Ce qui précède ne signifie nullement que nous ignorions nos déficiences et nos erreurs, qui n’ont jamais été des erreurs de principes. La direction de la Révolution s’est distinguée, au cours de ces 65 années, par sa transparence et son esprit d’autocritique, en débattant avec le peuple de toutes les insuffisances, consciente que c’est seulement ensemble que nous serons capables de les éradiquer.
Alors que nous empruntions la voie inconnue qui mène à la construction du socialisme dans un pays pauvre et soumis à des agressions constantes, nous avons été contraints de créer nos propres façons de faire, preuve que le processus révolutionnaire cubain a toujours été caractérisé par une immense capacité créatrice.
Aujourd’hui, nous pouvons dire avec une saine fierté que ni les agressions extérieures, ni les coups de la nature, ni nos propres erreurs ne nous ont empêchés d’arriver à ce 65e anniversaire.
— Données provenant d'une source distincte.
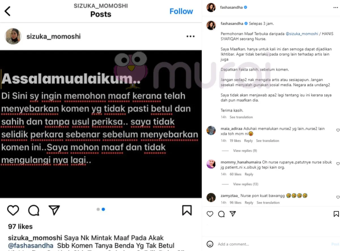
Task: Open the @sizuka_momoshi mention link
Action: (x=302, y=34)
Nous sommes là et nous resterons ici ! (Applaudissements)
Cela a été possible, tout d’abord, grâce à la résistance et à la sécurité dont a fait preuve notre peuple héroïque ; à la direction avisée du commandant en chef de la Révolution cubaine Fidel Castro Ruz ; à l’existence d’un Parti devenu digne héritier de la confiance que le peuple avait placée en son leader et à l’unité de la nation.
C’est à cette trajectoire que faisait référence il y a quelques instants le compañero Diaz-Canel, dans son rappel de l’épopée vécue par les Cubains durant ces 65 dernières années, et qui se prolonge à travers des moments difficiles et inoubliables de la Moncada, du [yacht] Granma et de la lutte dans la Sierra et la plaine, jusqu’à obtenir le véritable triomphe, un jour comme aujourd’hui.
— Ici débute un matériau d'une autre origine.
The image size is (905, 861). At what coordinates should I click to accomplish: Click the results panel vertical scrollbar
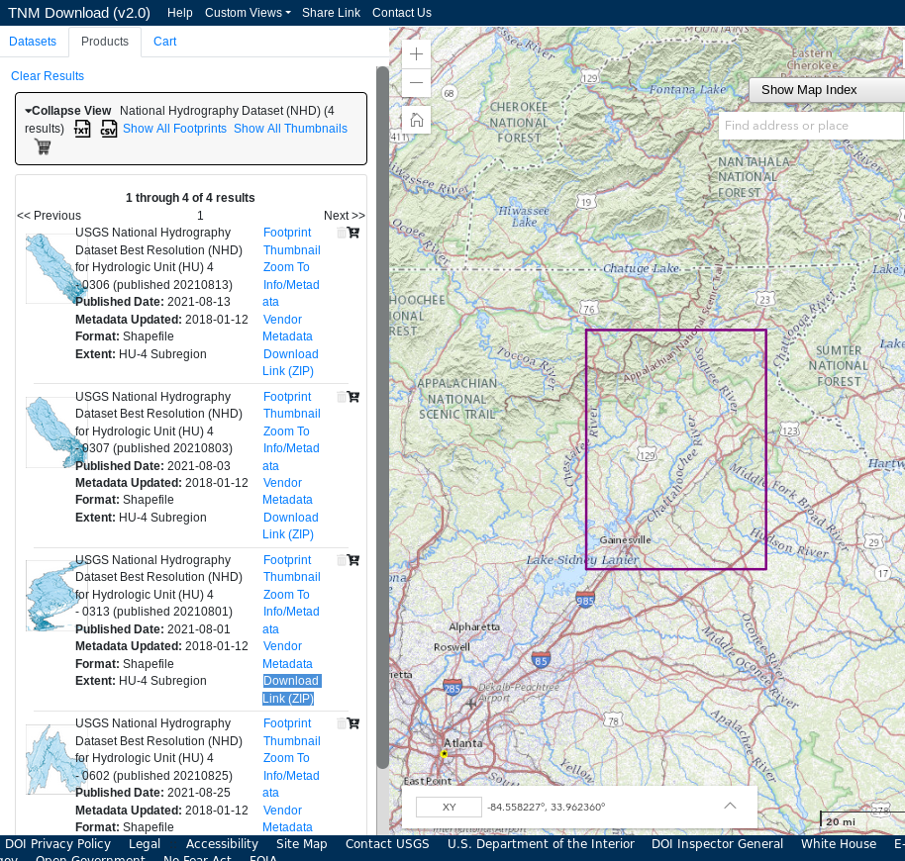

Et plus les difficultés et les dangers sont grands, plus l’exigence, la discipline et l’unité sont indispensables. Non pas une unité obtenue à n’importe quel prix, mais celle fondée sur les principes que Fidel a définis avec tellement de précision dans sa réflexion du 22 janvier 2008, et je cite : « L’unité signifie partager le combat, les risques, les sacrifices, les objectifs, les idées, les concepts et les stratégies, auxquels l’on parvient à travers des débats et des analyses. L’unité signifie la lutte commune contre les annexionnistes, les bradeurs de patries et les corrompus qui n’ont rien à voir avec un militant révolutionnaire. »
Et il a ajouté une autre idée essentielle : « Nous devons éviter que, dans l’immense océan de critères tactiques, ne se diluent les lignes stratégiques et que nous imaginions des situations inexistantes. »
C’est cela notre unité, qui n’est pas née par magie, que nous avons bâtie, entre tous, avec patience, pierre après pierre. Au sein de la Révolution cubaine, tout patriote sincère a trouvé sa place, avec pour seule condition d’être prêt à affronter l’injustice et l’oppression, à travailler pour le bien du peuple et à défendre ses conquêtes.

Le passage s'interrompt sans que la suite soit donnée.